EXERCISE DETAILS
One part of the entries below is wanted: the lines from the one containing "This screenshot has height=456, width=537." through the one containing "Open the Køb". Write those out exactly and nothing else.

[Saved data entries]
☆ ☆ ☆

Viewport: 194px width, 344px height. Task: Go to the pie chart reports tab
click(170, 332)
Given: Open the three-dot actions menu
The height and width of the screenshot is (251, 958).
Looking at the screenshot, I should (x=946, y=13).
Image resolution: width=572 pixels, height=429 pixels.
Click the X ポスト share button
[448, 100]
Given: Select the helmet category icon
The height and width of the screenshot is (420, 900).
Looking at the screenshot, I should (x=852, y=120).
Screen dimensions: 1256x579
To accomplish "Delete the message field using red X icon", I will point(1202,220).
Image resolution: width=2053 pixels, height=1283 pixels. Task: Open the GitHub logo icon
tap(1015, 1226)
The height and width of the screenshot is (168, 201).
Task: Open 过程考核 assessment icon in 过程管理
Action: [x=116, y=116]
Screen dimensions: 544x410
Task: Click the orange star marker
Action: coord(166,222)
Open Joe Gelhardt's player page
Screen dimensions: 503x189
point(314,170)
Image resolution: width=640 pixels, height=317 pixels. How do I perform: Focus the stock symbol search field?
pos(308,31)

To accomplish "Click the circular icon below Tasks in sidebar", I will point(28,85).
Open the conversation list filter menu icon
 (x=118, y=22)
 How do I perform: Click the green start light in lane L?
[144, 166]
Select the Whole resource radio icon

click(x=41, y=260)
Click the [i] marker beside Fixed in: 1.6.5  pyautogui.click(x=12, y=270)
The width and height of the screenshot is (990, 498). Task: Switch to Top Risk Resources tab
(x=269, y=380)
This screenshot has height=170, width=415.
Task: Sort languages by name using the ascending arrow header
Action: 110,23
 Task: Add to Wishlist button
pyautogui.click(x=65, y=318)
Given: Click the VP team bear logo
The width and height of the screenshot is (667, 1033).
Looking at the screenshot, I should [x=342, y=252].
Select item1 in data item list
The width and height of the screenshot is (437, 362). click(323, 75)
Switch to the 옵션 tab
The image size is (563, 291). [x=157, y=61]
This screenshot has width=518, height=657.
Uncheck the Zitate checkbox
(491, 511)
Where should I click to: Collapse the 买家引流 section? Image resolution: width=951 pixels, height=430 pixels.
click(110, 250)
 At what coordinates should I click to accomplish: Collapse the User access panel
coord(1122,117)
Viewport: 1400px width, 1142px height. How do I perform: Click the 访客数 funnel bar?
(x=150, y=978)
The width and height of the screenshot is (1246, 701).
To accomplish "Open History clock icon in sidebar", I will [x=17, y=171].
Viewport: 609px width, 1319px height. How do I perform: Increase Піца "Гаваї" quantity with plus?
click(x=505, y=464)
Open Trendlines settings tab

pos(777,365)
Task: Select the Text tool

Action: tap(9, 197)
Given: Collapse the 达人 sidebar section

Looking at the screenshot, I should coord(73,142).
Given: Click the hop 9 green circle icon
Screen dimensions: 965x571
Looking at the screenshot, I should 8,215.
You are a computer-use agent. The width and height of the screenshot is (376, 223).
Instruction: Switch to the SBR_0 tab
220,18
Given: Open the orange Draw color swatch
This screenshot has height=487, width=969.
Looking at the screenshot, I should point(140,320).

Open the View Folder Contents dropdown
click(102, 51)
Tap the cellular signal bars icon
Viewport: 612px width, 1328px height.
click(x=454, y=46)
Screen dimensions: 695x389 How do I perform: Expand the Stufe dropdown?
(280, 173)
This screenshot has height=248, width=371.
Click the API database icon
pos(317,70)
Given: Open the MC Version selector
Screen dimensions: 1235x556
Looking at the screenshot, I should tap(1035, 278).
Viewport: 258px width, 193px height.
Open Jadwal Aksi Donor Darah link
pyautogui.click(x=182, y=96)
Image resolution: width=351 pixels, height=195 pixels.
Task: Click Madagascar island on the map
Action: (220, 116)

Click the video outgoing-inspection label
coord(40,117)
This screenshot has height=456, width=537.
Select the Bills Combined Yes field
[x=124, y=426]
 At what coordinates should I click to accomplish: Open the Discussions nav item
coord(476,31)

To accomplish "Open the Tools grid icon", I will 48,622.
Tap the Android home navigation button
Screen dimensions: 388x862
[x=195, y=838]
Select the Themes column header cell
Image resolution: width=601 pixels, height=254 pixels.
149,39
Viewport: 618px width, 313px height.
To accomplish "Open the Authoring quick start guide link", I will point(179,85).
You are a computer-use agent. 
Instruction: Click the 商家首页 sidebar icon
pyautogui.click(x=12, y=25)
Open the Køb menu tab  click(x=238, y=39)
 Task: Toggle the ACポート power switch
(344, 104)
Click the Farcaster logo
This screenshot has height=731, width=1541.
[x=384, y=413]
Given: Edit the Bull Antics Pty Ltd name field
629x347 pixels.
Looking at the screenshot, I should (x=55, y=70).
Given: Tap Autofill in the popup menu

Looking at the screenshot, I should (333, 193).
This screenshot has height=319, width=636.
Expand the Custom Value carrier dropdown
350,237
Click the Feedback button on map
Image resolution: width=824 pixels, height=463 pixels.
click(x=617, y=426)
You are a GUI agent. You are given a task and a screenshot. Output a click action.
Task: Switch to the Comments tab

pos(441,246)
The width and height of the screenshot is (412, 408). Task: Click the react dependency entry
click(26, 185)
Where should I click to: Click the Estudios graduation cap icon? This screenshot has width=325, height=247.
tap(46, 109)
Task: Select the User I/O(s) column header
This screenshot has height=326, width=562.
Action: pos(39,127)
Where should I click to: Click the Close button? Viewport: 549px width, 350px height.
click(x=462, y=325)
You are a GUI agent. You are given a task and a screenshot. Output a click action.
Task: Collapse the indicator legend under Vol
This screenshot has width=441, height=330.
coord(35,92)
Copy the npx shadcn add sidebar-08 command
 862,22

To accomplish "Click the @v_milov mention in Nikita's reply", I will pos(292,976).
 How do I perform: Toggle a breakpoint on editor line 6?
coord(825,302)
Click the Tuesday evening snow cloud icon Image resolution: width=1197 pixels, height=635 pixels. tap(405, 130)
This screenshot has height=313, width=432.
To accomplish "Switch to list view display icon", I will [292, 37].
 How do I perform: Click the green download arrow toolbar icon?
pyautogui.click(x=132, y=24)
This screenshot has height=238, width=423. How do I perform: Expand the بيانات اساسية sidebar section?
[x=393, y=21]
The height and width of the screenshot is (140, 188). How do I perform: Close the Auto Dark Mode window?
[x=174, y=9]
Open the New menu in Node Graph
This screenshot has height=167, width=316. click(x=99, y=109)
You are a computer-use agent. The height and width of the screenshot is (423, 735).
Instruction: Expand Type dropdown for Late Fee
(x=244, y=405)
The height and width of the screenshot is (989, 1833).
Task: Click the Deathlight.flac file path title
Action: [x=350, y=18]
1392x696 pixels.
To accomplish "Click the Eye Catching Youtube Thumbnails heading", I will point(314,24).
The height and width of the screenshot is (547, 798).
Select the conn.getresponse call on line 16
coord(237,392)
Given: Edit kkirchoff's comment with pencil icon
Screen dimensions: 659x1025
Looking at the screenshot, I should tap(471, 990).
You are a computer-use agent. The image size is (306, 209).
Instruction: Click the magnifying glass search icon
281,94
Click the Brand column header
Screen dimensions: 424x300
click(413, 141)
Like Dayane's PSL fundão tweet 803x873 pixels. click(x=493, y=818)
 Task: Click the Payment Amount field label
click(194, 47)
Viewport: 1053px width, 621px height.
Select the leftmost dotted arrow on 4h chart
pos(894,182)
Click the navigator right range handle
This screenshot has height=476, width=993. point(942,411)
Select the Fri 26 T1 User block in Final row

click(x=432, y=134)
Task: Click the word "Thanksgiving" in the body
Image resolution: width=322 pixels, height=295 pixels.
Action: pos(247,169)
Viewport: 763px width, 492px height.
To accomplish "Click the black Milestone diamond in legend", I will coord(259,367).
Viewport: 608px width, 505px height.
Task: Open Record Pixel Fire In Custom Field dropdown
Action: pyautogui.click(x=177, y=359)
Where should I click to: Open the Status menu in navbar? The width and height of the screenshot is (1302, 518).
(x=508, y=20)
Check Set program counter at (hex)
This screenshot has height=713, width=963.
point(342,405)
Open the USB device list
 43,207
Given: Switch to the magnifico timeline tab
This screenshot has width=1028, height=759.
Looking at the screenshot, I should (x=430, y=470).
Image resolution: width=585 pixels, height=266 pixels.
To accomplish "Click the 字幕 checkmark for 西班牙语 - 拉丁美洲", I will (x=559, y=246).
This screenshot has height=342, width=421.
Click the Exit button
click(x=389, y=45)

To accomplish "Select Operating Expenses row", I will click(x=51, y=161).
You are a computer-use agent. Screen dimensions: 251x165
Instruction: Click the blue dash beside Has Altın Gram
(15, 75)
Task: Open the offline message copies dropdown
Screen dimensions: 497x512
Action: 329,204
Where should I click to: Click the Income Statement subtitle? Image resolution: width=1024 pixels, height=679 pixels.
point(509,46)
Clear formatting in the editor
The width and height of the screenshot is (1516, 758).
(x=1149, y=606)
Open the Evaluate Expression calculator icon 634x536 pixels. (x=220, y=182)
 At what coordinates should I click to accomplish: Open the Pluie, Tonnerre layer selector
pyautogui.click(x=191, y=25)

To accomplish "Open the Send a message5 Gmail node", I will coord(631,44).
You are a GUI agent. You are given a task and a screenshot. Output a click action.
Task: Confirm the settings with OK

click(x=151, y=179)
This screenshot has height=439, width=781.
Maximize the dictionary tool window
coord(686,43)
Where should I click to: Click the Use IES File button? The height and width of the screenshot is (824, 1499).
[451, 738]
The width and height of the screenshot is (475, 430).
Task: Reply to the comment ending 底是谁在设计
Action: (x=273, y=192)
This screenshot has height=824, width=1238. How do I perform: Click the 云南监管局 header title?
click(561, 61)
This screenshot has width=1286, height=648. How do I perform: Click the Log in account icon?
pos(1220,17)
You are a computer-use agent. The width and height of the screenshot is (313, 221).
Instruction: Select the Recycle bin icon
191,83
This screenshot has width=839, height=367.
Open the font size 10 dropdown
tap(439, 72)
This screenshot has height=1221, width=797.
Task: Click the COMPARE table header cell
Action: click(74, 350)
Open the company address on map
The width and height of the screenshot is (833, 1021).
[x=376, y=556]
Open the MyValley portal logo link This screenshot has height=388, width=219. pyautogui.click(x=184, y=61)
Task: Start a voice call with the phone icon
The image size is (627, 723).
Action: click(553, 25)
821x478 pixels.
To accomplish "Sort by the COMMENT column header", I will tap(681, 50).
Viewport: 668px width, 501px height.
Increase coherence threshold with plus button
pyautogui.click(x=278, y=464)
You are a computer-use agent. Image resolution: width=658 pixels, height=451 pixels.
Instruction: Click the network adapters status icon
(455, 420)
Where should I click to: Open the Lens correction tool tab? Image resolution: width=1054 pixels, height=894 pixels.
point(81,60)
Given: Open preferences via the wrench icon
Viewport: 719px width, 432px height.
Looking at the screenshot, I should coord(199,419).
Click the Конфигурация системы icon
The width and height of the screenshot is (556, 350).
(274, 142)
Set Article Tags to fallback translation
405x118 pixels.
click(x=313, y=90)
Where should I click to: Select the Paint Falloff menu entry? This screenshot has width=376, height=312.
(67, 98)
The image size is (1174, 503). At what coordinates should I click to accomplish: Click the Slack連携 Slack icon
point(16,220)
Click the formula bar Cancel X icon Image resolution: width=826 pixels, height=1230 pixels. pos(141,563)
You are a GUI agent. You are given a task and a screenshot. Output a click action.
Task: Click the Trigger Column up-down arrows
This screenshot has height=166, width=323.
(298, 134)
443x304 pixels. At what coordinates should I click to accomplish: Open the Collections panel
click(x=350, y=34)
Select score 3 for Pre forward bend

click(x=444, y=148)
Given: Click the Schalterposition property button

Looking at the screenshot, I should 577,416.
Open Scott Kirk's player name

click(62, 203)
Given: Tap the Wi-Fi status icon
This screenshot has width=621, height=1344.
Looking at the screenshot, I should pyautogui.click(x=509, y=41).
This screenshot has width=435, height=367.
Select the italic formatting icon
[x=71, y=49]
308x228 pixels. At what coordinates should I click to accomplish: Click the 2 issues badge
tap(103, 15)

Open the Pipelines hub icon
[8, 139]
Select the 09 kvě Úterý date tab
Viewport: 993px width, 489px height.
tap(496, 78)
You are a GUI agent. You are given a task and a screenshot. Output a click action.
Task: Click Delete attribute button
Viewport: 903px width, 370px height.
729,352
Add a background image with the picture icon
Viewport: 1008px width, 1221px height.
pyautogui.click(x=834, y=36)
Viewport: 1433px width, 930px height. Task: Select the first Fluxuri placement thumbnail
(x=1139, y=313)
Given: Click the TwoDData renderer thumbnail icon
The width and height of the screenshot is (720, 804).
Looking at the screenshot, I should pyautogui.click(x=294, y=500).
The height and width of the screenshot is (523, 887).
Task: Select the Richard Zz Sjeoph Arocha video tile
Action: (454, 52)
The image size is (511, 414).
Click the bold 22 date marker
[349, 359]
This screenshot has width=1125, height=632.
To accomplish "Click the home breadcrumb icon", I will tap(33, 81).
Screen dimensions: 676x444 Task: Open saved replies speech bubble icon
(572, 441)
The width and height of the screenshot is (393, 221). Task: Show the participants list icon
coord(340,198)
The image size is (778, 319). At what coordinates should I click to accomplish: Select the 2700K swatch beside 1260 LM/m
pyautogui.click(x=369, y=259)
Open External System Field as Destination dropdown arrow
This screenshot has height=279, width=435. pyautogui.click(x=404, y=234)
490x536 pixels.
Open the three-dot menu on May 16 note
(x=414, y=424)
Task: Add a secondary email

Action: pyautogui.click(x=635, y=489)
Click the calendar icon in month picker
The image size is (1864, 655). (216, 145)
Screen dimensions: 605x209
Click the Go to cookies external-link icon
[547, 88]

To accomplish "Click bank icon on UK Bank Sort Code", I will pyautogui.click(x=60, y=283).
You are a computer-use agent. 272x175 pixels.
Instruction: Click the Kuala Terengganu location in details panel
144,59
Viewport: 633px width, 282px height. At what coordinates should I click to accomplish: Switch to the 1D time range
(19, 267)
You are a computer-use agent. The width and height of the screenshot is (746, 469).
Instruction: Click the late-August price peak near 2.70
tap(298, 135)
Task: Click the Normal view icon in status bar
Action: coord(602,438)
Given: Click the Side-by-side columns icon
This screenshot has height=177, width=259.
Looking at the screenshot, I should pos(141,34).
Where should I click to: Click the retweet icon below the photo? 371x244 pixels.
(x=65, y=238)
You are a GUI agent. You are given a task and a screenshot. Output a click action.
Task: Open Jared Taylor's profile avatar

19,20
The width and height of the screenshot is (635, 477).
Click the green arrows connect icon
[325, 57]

☆ ☆ ☆

ANSWER TO THIS TASK
This screenshot has height=456, width=537.
Select the Bills Combined Yes field
[x=124, y=426]
 At what coordinates should I click to accomplish: Open the Discussions nav item
coord(476,31)

To accomplish "Open the Tools grid icon", I will 48,622.
Tap the Android home navigation button
Screen dimensions: 388x862
[x=195, y=838]
Select the Themes column header cell
Image resolution: width=601 pixels, height=254 pixels.
149,39
Viewport: 618px width, 313px height.
To accomplish "Open the Authoring quick start guide link", I will point(179,85).
You are a computer-use agent. 
Instruction: Click the 商家首页 sidebar icon
pyautogui.click(x=12, y=25)
Open the Køb menu tab  click(x=238, y=39)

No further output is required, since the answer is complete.